The issue of a "flare" of progression is something still debated. Most people just discontinue an EGFR inhibitor in the face of clinically significant progression of disease, and in most cases there isn't a flare of faster disease progression. In the event that there is worsening of symptoms, you would have a clear idea of how to remedy the situation.

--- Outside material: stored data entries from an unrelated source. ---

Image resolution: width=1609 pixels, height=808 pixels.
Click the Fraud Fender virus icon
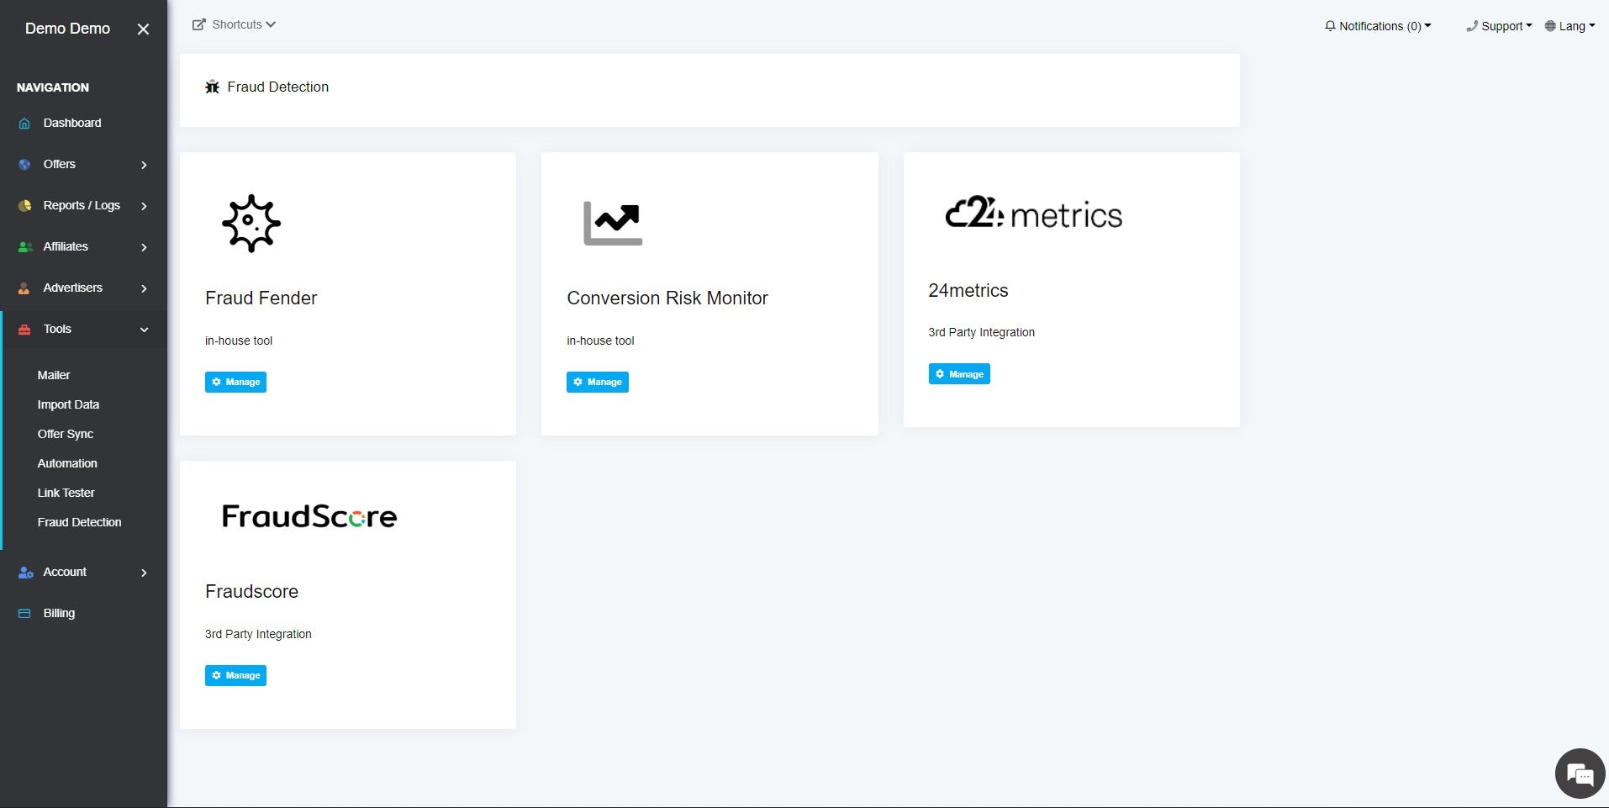pos(251,224)

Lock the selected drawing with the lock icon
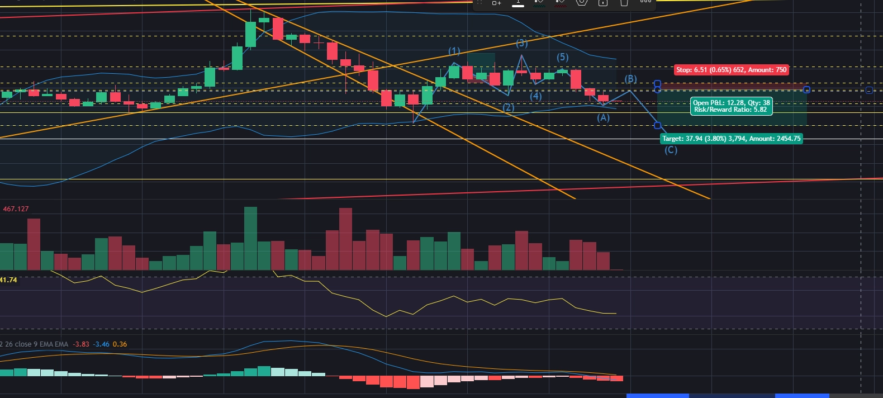coord(602,2)
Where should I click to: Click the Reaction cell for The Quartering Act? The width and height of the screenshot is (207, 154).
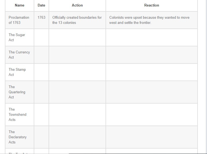click(151, 92)
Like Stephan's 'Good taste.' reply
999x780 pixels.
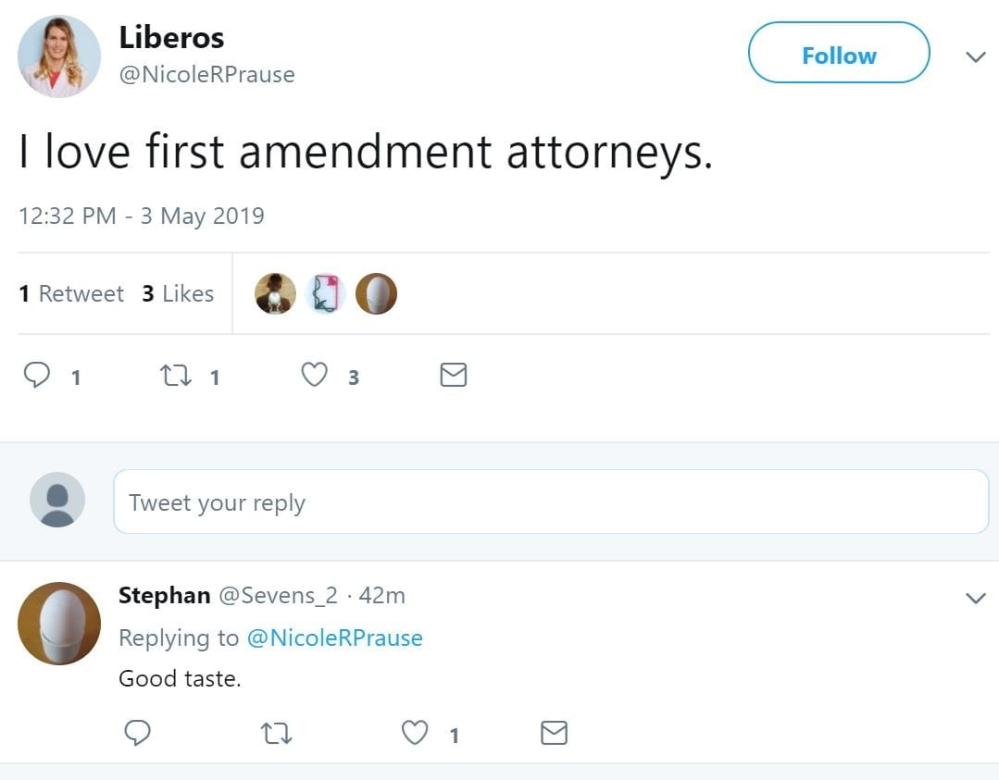coord(415,734)
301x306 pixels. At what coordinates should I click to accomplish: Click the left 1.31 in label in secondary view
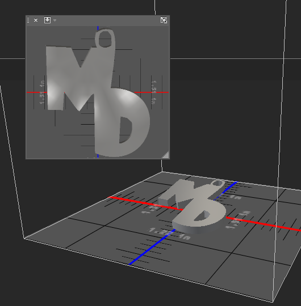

Unfortunately, there is no evidence-based answer of a best approach here.

Good luck.

-Dr. West

njliu
Posts: 142

Dear Dr. West, thank you for your quick response. Here are two questions:
1. Is focal radiation usually being administered with 5 or less sessions with high dose beams and spreading to 20 - 30 sessions is to lower the dose to mitigate any risk?
2. Since the progression is limited to an isolated nodule on the same lobe and same lung with primary tumor, isn't this falling into the category of oligometastases where local therapy is appropriate and the TKI inhibitor is supposed to still effective systemically?
NJ

catdander
Posts:

A short course of radiation (4 or 5 sessions) is most often given for palliative/pain purposes while the longer 30-40 sessions are given in hopes of eradicating all the cancer. The link below describes this, It begins, "For many patients, it comes as a surprise when their radiation oncologist explains a recommendation for a five to seven week course of radiation therapy with daily treatments on a Monday through Friday schedule. The rationale for splitting a prescribed radiation dose into sometimes upwards of 35 or 40 treatments is two-fold: to maximize the good effect of radiation (killing cancer cells), and to minimize any negative effect of radiation (scarring of neighboring normal healthy tissues).", http://cancergrace.org/radiation/2011/02/03/rt-fractionation/

Here's a link to more on radiation, http://cancergrace.org/search-results?q=radiation%20grays

I'm sure you've read this but here goes, http://cancergrace.org/lung/2013/01/23/acquired-resistance-algorithm/

Dr West
Posts: 4735

Stereotactic body radiation therapy (SBRT) is typically over 4-5 sessions, and conventional RT is an alternative approach. I think you would need to speak with her radiation oncologist about the reason why he or she favored conventional fractionation (weeks of daily RT) instead of a few days of hypofractionated (4-5 treatments at high dose) along the lines of SBRT.

I would consider a single nodule of progression to represent "oligo-progressive" disease and be inclined to favor continuation of the EGFR inhibitor in this setting, but it's important to note that this isn't an undisputed standard of care: it's just the way that many, though certainly not all, lung cancr specialists approach this situation in an EGFR mutation-positive or ALK-positive patient who is demonstrating mild, limited progression against a background of good disease control.

Good luck.
-Dr. West

njliu
Posts: 142

Dear Janine, you are amazing in pulling out the right stuff which I did not manage to find myself. They are treasure trove of information. Thank you very much.
Dear Dr. West, as usual, thank you for your generous professional insights. We met with our medical oncologist this morning and thought we should provide GRACE an update here:
1. In view of limited progression of an isolated nodule, emphasis is on delivering effective punches to the active cancerous cells without causing detrimental damage to the adjacent rib bone. The strength of the radiation beam has to be moderated with more fractions. The final fractionation plan can only be determined after the detailed study.
2. The suspension of Iressa throughout the whole duration of the treatment is thought to be necessary and of no heightened concern. However, efforts are being put in to minimize the period.

Again, our deepest appreciation to GRACE forum in providing tremendously valuable info that allows us to better deal with the challenges in this difficult time. Please kindly let us know of any perspective we may have missed or inadequately considered.